Organisé par l’Association des parlementaires tunisiens (anciens députés de Ben Ali), l’événement a de quoi surprendre. Sur le podium, Fathi Abdennadher, président du Conseil constitutionnel entre 1999 et 2011, connu pour ses « traficotages de textes juridiques » et tête pensante du projet de loi sur la réconciliation économique. À ses côtés, Mohamed Abdelaziz Ben Achour, ex ministre de la culture de Ben Ali entre 2004 et 2008, Sahbi Karoui, vice-président du parlement de Ben Ali, Moez Joudi, l’expert auto-proclamé en économie et Taoufik Bouachba, professeur de droit public, ardent défenseur, souvent intéressé, de l’ancien régime avant et après la révolution. Tout ce beau monde était réuni pour se convaincre que « la réconciliation est un choix stratégique pour la consolidation de l’union nationale ».

Mais, ces figures contestées devaient jouer le rôle de comparses avant l’entrée en scène de Saïda Garrach, ancienne militante d’extrême gauche, conseillère auprès de président de la République, chargée des relations avec la société civile,  Ridha Belhaj président contesté du comité directeur de Nidaa Tounes et… Rafik Abdesslam-Bouchleka, gendre de Rached Ghannouchi et ancien ministre des Affaires étrangères (2012- 2014).

reconciliation nidaa nahdha

Créée en 1988, l’Association des parlementaires tunisiens, devait oeuvrer à « renforcer les liens d’amour, de solidarité et de reconnaissance entre les différentes générations de la nation dans les domaines juridique, social et culturel ». Sans élections depuis 2010, son président Kacem Bousnina, ex ambassadeur de la Tunisie à l’Arabie Saoudite, a été remplacé en 2015, par Jameleddine Khemakhem, ancien membre de la Chambre des conseillers sous la dictature. Moncef Ben Fredj, vice président de l’association  fantôme, était membre du bureau exécutif du RCD et auteur d’un livre d’un autre temps : L’épopée tunisienne de Kheireddine Bacha à Zine El Abidine Ben Ali : fidélité aux martyrs, leaders et combattants.
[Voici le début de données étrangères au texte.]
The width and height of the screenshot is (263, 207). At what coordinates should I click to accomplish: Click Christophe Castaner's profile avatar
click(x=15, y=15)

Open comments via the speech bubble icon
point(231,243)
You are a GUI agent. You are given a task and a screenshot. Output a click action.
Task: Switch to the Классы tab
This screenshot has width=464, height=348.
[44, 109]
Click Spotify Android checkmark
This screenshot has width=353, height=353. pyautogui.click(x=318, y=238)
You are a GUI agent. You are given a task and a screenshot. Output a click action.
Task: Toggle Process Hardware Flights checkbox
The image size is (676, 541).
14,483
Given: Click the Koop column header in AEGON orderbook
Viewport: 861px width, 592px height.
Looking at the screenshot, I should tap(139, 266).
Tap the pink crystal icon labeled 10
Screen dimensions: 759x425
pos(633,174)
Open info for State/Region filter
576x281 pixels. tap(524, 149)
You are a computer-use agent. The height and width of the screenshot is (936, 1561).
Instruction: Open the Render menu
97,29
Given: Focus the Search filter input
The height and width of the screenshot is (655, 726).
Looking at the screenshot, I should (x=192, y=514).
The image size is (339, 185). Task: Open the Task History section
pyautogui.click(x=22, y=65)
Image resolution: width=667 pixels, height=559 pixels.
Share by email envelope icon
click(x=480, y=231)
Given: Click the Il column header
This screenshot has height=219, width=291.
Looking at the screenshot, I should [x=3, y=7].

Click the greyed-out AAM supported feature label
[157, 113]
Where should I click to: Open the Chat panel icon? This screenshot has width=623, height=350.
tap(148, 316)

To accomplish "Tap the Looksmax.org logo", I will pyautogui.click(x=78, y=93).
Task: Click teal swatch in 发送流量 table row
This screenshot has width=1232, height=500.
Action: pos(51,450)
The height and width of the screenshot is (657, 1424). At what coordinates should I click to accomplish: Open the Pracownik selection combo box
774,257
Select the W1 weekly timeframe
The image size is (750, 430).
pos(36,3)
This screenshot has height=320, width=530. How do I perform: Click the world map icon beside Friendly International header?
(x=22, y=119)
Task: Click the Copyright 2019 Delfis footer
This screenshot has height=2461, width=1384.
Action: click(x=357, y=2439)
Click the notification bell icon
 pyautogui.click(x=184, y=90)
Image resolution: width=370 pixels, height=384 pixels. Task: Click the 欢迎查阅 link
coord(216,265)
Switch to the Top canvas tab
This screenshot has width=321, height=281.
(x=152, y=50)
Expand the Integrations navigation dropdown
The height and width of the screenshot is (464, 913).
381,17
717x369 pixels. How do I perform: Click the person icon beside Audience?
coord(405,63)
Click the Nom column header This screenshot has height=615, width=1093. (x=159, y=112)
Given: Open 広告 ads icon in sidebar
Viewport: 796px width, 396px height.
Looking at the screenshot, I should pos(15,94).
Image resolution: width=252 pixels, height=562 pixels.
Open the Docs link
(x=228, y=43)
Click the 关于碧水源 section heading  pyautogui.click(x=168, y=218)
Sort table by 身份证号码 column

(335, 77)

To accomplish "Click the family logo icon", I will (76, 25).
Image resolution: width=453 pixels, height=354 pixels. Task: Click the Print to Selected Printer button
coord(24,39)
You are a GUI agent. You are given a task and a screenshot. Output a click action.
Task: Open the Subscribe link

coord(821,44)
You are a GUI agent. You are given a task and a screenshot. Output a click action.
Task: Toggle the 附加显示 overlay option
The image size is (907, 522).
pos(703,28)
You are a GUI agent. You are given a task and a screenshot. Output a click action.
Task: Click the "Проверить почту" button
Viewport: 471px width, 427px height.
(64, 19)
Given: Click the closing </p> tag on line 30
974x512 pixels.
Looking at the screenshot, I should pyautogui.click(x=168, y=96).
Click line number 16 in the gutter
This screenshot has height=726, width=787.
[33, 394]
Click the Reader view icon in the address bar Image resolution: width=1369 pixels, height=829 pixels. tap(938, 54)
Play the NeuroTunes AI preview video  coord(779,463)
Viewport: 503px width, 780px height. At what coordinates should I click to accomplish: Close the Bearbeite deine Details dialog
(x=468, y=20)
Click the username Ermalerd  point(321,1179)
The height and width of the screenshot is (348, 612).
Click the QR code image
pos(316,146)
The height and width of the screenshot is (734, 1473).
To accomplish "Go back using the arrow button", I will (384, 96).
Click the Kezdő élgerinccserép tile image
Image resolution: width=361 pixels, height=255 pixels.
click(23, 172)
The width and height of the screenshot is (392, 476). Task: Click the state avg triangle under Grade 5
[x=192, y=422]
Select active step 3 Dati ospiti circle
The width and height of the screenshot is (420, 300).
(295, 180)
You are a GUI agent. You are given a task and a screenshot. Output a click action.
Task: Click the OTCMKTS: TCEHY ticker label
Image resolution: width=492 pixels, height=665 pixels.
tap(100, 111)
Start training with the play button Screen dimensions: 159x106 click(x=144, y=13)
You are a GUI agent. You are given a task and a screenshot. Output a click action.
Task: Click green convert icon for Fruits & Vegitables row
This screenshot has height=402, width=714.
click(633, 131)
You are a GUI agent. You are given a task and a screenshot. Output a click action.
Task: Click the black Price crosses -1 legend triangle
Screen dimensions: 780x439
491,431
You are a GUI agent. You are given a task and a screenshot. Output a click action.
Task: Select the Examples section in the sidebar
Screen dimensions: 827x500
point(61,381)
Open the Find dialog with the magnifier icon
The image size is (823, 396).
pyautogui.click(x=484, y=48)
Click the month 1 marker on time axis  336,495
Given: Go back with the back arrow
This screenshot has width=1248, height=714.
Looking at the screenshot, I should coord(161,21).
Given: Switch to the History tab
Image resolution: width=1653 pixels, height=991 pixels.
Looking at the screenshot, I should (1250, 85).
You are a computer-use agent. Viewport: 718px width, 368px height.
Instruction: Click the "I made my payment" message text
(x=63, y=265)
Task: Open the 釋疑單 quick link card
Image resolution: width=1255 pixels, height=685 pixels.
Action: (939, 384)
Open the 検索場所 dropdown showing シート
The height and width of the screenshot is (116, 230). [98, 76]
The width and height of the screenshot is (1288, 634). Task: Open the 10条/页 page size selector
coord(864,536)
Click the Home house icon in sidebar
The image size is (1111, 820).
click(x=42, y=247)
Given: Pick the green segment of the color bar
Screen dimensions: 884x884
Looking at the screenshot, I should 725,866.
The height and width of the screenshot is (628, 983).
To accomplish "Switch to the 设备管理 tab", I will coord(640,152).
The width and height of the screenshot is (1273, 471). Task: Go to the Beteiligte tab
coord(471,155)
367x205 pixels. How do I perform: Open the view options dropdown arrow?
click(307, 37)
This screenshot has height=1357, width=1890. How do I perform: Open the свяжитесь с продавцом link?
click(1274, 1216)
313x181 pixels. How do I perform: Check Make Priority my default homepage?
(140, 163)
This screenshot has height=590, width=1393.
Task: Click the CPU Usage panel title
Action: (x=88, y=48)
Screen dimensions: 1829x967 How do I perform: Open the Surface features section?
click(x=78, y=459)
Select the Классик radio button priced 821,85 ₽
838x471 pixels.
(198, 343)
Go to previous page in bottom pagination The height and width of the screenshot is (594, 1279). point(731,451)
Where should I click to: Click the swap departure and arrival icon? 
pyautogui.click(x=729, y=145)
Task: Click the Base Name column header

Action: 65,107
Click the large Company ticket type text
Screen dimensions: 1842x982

« Organisée dans le secret, cette rencontre est encore une preuve que les partisans de la réconciliation nationale n’ont pas d’arguments solides pour défendre leur projet. Si non, pourquoi refusent-t-ils de nous laisser entrer ? Nous étions prêts à un débat serein et civilisé » affirme Sami Ben Ghazi, militant de Manich Msameh, venu soutenir les familles des martyrs. Tous contestent l’obstination du pouvoir à faire passer un projet de loi « qui a provoqué un grand mouvement contestataire et la réprobation d’une majorité de Tunisiens, entre août et septembre 2015, qui exigent de rendre des comptes avant de passer à la réconciliation » rappelle Samar Tlili, membre de Manich Msamah, avant d’ajouter « les pourris de l’ancien régime doivent comprendre que cette loi ne passera jamais. S’ils arrivent à se réunir, aujourd’hui, entre eux, pour le discuter, ils n’arriveront jamais à convaincre le peuple de son utilité ».

En préparation d’un passage en force à l’ARP, les lobbys de l’ancien régime s’échauffent. La semaine dernière, un autre séminaire, a été consacré au même thème : accélérer « la réconciliation nationale ».  Samedi, 23 avril, le Pôle tunisien de la citoyenneté, de la démocratie et des droits de l’homme, constitué par des « destouriennes » a annoncé le lancement d’un nouveau collectif de femmes pour « défendre la loi de réconciliation proposée par le président de la République ». Hajer Sahraoui, ex déléguée du gouvernorat de Tunis avant la révolution, a été nommée  porte-parole du cette nouvelle nébuleuse.

Mise en échec en septembre par la mobilisation citoyenne, invalidée par l’Instance provisoire du contrôle de la constitutionnalité des projets de lois, fin décembre, la loi sur la réconciliation économique et financière proposée par Béji Caïd Essebssi en août 2015, dispose de nouveaux soutiens : les RCDistes faussement décomplexés et le chef du parti islamiste. Son groupe parlementaire fait la pluie et le beau temps depuis la scission de Nidaa Tounes.